I know this question has asked to death here on MSE but I have not found a satisfactory solution. A solution found online is extremely elegant but I do not quite understand it!
Given nested sequence of closed nonempty connected subsets of a compact metric space $X$. Prove that $\bigcap_{i=1} X_i$ is nonempty and connected.
It is a standard fact that arbitrary intersection of compact set is nonempty and compact.
I wish to understand the bit of the proof that this is also connected
Proof: https://math.berkeley.edu/sites/default/files/pages/f10solutions.pdf
Suppose that $\bigcap_{i=1} X_i$ is not connected. Let $A$ and $B$ be two disjoint nonempty closed sets so that $\bigcap_{i=1} X_i = A \cup B$. Find disjoint open sets $U$ and $V$ so that $A \subset U$ and $B \subset V$.

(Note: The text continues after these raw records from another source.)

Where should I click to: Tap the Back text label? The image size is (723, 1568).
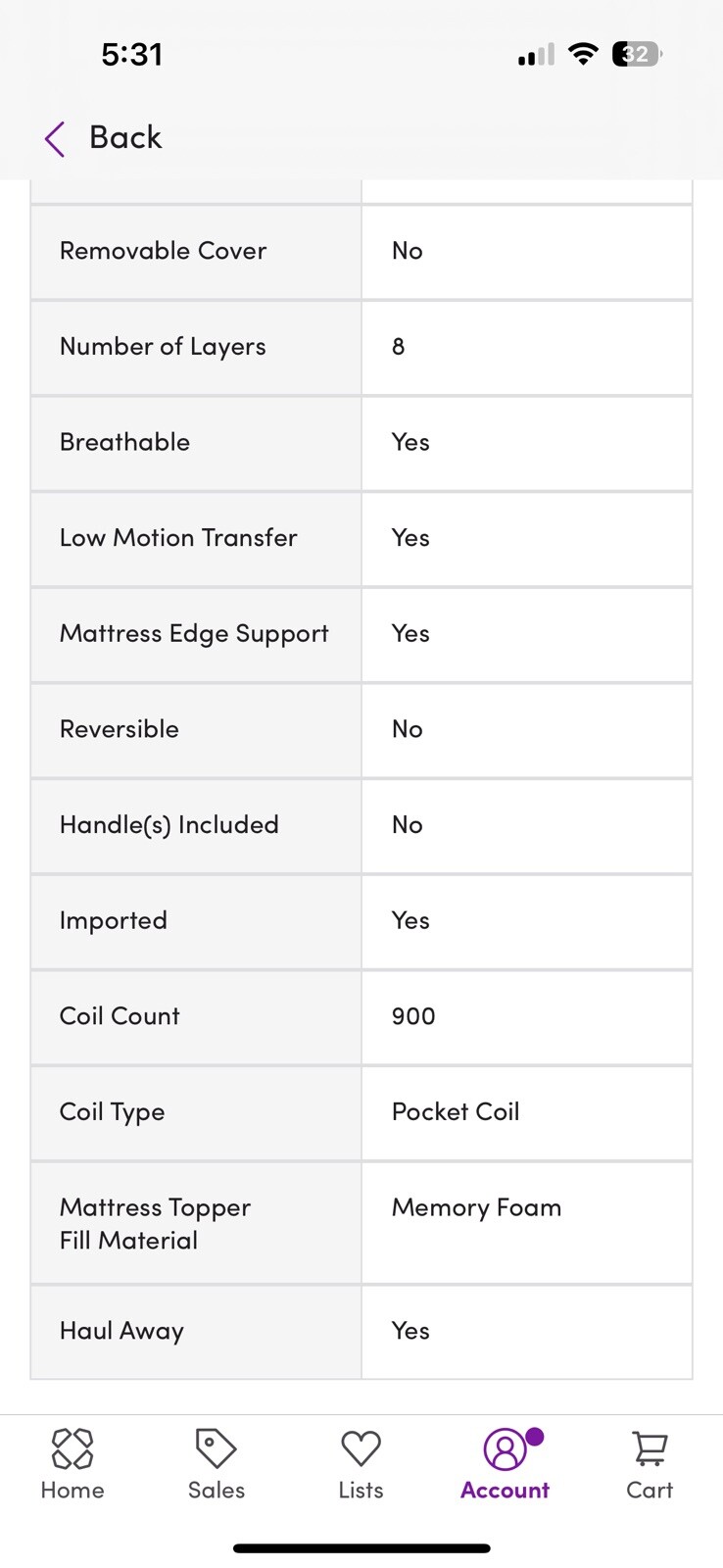coord(125,138)
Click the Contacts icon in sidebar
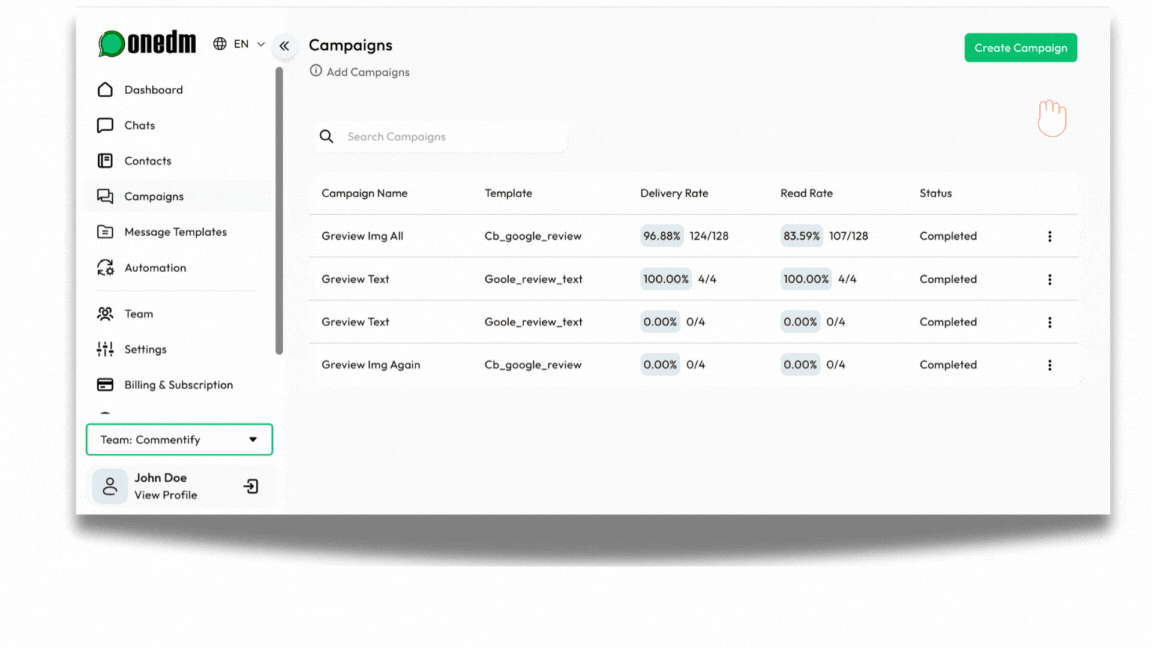Screen dimensions: 1152x648 [105, 161]
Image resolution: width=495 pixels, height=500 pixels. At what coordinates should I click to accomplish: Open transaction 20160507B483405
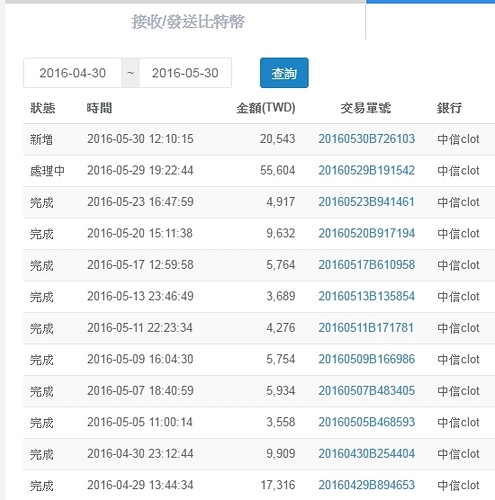pyautogui.click(x=366, y=391)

Put $F_i = X_i − (U \cup V )$. Then $\{Fi\}$ is a nested sequence of compact sets, whose intersection is empty. Thus $F_i = ∅$ for some $i$. That is, $X_i \subset U \cup V$.
However, $X_i$ intersects both $U$ and $V$ , since $X_i \cap A\neq ∅$ and $X_i \cap B \neq ∅$. This contradicts the assumption that $X_i$ is connected.
Can someone please elaborate on some of the details of the proof?
1) Why bother finding open sets containing $A,B$ and how do we know that they even exist? This move seems sort of unnatural.
2) What is so special about $U \cup V$ especially, why does $F_i = X_i − (U \cup V )$ imply $\{F_i\}$ has empty intersection? Why does intersection being empty imply the existence of $F_i = \varnothing$?
3) Can someone please justify $F_i = \varnothing \Leftrightarrow X_i \subset U \cup V$.
4) Can someone please justify the contradiction?
I know this is the pretty much the entire proof, but I have seriously tried to crack it and failed to understand it. Perhaps the proof is too difficult.